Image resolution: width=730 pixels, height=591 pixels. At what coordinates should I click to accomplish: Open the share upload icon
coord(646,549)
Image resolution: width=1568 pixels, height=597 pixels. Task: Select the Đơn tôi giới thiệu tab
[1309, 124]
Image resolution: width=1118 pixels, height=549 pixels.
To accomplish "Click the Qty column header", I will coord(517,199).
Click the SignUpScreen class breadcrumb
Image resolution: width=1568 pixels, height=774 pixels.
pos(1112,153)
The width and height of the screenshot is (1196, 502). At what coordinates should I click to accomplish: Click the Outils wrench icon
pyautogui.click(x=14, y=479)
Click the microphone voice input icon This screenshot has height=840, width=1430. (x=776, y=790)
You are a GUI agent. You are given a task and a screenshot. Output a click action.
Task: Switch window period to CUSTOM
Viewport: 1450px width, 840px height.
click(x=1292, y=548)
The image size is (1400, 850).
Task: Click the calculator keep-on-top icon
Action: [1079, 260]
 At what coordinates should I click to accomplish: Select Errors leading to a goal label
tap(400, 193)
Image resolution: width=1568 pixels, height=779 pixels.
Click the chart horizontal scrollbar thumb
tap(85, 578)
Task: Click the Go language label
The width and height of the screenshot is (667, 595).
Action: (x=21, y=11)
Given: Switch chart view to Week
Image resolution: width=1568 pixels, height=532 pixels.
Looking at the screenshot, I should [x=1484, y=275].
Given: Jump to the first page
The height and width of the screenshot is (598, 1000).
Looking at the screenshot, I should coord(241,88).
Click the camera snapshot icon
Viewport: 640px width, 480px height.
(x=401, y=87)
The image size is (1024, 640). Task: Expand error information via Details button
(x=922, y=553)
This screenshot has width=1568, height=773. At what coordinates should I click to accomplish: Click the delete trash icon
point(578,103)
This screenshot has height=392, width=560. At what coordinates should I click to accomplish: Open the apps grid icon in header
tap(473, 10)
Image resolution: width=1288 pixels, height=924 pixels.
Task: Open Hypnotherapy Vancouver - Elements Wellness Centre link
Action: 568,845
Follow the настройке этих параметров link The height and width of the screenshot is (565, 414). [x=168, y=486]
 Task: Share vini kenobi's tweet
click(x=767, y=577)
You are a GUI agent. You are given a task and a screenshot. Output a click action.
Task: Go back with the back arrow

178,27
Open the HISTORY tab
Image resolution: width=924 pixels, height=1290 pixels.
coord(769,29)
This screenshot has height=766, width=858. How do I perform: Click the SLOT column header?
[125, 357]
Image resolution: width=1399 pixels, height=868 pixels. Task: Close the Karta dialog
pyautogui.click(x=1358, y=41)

----------

TASK DESCRIPTION:
Format each line of the entries above as a JSON list of strings, one string per line, skipping blank lines.

SOLUTION BELOW:
[
  "Image resolution: width=730 pixels, height=591 pixels. At what coordinates should I click to accomplish: Open the share upload icon",
  "coord(646,549)",
  "Image resolution: width=1568 pixels, height=597 pixels. Task: Select the Đơn tôi giới thiệu tab",
  "[1309, 124]",
  "Image resolution: width=1118 pixels, height=549 pixels.",
  "To accomplish \"Click the Qty column header\", I will coord(517,199).",
  "Click the SignUpScreen class breadcrumb",
  "Image resolution: width=1568 pixels, height=774 pixels.",
  "pos(1112,153)",
  "The width and height of the screenshot is (1196, 502). At what coordinates should I click to accomplish: Click the Outils wrench icon",
  "pyautogui.click(x=14, y=479)",
  "Click the microphone voice input icon This screenshot has height=840, width=1430. (x=776, y=790)",
  "You are a GUI agent. You are given a task and a screenshot. Output a click action.",
  "Task: Switch window period to CUSTOM",
  "Viewport: 1450px width, 840px height.",
  "click(x=1292, y=548)",
  "The image size is (1400, 850).",
  "Task: Click the calculator keep-on-top icon",
  "Action: [1079, 260]",
  " At what coordinates should I click to accomplish: Select Errors leading to a goal label",
  "tap(400, 193)",
  "Image resolution: width=1568 pixels, height=779 pixels.",
  "Click the chart horizontal scrollbar thumb",
  "tap(85, 578)",
  "Task: Click the Go language label",
  "The width and height of the screenshot is (667, 595).",
  "Action: (x=21, y=11)",
  "Given: Switch chart view to Week",
  "Image resolution: width=1568 pixels, height=532 pixels.",
  "Looking at the screenshot, I should [x=1484, y=275].",
  "Given: Jump to the first page",
  "The height and width of the screenshot is (598, 1000).",
  "Looking at the screenshot, I should coord(241,88).",
  "Click the camera snapshot icon",
  "Viewport: 640px width, 480px height.",
  "(x=401, y=87)",
  "The image size is (1024, 640). Task: Expand error information via Details button",
  "(x=922, y=553)",
  "This screenshot has width=1568, height=773. At what coordinates should I click to accomplish: Click the delete trash icon",
  "point(578,103)",
  "This screenshot has height=392, width=560. At what coordinates should I click to accomplish: Open the apps grid icon in header",
  "tap(473, 10)",
  "Image resolution: width=1288 pixels, height=924 pixels.",
  "Task: Open Hypnotherapy Vancouver - Elements Wellness Centre link",
  "Action: 568,845",
  "Follow the настройке этих параметров link The height and width of the screenshot is (565, 414). [x=168, y=486]",
  " Task: Share vini kenobi's tweet",
  "click(x=767, y=577)",
  "You are a GUI agent. You are given a task and a screenshot. Output a click action.",
  "Task: Go back with the back arrow",
  "178,27",
  "Open the HISTORY tab",
  "Image resolution: width=924 pixels, height=1290 pixels.",
  "coord(769,29)",
  "This screenshot has height=766, width=858. How do I perform: Click the SLOT column header?",
  "[125, 357]",
  "Image resolution: width=1399 pixels, height=868 pixels. Task: Close the Karta dialog",
  "pyautogui.click(x=1358, y=41)"
]